The result is cultural homogenization, where unique Ghanaian voices get muted, and a younger generation begins to equate West African cinema largely with Nigerian aesthetics.
This is not merely artistic. Audience taste formation shapes box office and streaming metrics. If the default viewing diet is Nigerian content, Ghanaian films must fight harder for attention and risk being judged against different benchmarks that favor showcases of scale and star power.
Piracy and illicit decoder practices reduce the pool of paying viewers, which depresses advertising rates and undermines the business case for local broadcasters to invest in Ghanaian productions. While this is a continental problem, Ghana’s smaller industry is more vulnerable to the resulting revenue shortfall.
It is important to acknowledge positives: Nollywood’s success has created regional demand for West African stories and opened doors to co-productions, talent exchange and shared markets.
Some Ghanaian actors and producers have gained visibility and opportunities through Nigerian platforms. But those opportunities do not obviate the structural imbalance: visibility alone does not equal sustainable domestic industry growth if the financial and institutional foundations remain weak.

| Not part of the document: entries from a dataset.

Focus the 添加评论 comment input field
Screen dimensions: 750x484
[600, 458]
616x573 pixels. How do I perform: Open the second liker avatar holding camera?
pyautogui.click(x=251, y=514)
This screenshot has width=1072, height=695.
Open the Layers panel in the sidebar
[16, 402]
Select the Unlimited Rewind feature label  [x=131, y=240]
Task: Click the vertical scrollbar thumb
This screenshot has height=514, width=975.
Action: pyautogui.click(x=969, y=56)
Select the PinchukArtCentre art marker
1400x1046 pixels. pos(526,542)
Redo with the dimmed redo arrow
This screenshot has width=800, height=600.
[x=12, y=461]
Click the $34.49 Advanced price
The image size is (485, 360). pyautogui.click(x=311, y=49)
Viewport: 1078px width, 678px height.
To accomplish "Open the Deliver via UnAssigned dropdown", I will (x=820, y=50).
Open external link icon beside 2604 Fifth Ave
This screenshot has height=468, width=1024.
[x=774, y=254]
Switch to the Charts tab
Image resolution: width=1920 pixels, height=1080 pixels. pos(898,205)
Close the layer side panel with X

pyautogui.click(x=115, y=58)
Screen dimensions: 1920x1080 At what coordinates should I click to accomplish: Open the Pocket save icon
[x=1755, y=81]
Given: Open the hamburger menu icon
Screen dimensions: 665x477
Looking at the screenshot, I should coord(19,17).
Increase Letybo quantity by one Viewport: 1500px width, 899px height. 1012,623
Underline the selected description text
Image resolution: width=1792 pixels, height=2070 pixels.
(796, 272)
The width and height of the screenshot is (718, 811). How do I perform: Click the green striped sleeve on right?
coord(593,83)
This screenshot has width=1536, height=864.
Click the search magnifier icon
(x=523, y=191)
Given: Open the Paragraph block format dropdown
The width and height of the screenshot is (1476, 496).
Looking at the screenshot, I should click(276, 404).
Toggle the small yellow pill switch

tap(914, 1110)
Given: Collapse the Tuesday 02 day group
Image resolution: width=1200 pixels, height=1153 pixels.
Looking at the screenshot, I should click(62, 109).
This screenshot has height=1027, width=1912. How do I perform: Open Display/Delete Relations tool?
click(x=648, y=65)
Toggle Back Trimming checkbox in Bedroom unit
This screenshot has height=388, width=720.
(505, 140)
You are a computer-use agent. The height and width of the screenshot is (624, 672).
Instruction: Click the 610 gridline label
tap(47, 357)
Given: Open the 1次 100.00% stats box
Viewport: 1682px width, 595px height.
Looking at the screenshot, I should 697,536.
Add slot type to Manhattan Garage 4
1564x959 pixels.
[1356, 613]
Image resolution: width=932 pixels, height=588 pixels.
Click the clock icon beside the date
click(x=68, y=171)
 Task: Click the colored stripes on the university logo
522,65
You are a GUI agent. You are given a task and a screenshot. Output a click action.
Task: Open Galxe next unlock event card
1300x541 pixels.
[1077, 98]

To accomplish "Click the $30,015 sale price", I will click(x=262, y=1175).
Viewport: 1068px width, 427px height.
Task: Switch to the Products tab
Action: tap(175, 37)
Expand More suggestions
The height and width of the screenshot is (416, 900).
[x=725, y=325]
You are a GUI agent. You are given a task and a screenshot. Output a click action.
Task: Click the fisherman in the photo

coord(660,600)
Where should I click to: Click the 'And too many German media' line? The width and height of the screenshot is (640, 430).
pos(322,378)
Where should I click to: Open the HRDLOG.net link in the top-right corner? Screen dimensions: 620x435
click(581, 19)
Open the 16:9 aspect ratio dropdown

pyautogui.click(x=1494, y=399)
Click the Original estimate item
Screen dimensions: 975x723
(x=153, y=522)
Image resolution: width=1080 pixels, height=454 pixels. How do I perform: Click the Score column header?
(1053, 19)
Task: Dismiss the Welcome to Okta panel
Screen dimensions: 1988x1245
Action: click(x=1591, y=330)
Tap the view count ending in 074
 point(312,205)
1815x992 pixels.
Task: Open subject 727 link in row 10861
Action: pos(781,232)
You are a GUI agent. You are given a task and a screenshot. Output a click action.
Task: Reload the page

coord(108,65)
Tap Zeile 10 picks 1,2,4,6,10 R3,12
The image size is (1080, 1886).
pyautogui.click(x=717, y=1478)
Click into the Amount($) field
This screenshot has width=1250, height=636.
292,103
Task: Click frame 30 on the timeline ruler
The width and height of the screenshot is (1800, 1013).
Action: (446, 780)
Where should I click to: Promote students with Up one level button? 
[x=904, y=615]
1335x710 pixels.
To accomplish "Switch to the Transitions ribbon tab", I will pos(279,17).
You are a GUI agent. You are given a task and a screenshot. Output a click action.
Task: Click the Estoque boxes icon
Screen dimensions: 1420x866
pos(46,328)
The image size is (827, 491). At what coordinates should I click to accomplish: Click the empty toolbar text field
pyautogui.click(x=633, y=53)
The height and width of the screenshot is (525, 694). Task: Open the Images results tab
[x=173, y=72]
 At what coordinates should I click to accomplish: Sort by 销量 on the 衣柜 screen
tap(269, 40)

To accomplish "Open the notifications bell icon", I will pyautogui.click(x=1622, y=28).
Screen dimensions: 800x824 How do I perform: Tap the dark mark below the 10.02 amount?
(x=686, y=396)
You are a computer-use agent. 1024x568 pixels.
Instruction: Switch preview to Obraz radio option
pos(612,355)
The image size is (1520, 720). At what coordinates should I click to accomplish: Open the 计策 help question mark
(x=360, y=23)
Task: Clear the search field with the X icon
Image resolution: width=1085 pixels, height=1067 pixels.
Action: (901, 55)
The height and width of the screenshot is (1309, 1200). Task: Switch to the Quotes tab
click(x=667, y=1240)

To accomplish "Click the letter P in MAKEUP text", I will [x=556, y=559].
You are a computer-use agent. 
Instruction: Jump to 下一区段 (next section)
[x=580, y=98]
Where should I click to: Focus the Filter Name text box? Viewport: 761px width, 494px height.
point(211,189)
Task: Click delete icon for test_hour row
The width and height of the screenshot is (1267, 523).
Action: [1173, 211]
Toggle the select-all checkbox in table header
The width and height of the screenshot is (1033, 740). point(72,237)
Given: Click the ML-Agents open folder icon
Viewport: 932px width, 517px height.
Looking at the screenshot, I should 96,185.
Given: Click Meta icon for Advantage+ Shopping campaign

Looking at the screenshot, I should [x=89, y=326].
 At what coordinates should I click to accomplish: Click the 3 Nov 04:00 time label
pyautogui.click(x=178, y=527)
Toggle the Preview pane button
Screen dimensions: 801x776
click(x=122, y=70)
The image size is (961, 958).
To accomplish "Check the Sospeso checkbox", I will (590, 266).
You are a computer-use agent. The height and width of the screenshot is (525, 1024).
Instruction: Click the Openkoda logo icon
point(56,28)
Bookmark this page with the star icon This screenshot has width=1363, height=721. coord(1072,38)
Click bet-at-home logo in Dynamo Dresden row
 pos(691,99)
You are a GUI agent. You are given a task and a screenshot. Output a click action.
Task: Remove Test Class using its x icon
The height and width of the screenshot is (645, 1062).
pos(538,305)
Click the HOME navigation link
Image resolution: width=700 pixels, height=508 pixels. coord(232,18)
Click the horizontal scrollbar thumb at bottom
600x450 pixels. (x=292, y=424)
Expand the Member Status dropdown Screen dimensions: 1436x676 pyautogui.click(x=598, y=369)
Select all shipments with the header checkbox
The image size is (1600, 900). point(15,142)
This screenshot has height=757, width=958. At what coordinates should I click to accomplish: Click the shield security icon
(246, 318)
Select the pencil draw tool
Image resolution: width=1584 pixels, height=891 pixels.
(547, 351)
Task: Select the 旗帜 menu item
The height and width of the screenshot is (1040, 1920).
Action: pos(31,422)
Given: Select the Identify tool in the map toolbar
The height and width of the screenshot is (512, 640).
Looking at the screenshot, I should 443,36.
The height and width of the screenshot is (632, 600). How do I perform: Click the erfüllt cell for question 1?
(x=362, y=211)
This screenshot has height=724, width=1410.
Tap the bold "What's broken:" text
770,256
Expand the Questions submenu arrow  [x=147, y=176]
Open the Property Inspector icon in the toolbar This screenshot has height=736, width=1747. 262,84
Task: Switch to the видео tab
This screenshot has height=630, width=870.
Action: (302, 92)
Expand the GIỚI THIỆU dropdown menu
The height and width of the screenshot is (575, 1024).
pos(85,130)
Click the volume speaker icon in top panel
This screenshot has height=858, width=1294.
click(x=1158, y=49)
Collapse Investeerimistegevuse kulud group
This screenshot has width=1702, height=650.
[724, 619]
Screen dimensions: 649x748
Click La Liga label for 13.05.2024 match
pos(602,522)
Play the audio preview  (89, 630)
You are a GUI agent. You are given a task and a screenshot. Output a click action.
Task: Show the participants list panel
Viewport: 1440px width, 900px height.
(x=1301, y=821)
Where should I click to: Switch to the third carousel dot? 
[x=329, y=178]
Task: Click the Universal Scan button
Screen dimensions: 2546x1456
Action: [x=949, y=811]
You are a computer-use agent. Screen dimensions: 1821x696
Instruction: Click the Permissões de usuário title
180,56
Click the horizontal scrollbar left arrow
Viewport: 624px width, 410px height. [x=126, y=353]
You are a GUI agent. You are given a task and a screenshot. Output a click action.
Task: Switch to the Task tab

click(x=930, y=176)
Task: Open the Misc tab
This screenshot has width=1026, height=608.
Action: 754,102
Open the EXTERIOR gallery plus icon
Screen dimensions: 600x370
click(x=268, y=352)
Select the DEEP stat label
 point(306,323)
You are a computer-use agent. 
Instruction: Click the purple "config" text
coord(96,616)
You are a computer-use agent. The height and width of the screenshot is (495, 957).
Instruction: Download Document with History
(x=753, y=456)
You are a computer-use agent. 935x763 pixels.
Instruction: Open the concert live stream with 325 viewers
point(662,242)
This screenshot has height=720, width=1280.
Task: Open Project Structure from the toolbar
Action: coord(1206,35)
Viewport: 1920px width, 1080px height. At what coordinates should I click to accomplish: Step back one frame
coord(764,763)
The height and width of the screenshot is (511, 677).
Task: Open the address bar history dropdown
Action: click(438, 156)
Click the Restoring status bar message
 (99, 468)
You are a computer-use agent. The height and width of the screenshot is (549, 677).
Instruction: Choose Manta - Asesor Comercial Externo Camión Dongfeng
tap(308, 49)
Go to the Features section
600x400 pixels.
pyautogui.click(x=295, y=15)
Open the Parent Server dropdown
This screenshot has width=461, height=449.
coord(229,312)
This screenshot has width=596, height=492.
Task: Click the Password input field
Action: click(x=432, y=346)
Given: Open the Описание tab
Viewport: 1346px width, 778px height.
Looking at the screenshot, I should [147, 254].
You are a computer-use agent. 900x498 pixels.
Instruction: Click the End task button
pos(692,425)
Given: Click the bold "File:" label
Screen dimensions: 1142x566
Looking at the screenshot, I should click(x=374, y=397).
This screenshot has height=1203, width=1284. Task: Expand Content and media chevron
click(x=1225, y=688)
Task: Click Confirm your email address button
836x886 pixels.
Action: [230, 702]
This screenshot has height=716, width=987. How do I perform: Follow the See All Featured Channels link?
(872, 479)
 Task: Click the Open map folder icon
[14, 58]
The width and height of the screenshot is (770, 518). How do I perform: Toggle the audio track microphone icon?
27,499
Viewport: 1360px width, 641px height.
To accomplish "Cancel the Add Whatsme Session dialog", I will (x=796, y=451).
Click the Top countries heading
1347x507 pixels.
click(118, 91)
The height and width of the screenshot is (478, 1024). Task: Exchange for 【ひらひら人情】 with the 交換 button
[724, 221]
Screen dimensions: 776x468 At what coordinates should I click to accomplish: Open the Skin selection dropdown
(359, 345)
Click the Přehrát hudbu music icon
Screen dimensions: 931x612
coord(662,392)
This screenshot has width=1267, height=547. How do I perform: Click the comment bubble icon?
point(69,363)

Ghanaian cinema coexist with Nigerian film excellence, but coexistence is not the same as growth. When distribution and revenue channels tilt predominantly toward Nigerian-focused DStv decoders and content lineups, Ghanaian filmmakers are left with fewer resources, less visibility and constrained creative choices.
A deliberate, multifaceted response, combining policy, investment, platform development and skills-building is necessary to transform exposure into sustainable industry growth.
With those changes, Ghana preserves its cultural voice and build a commercially viable movie industry that benefits creators and audiences alike.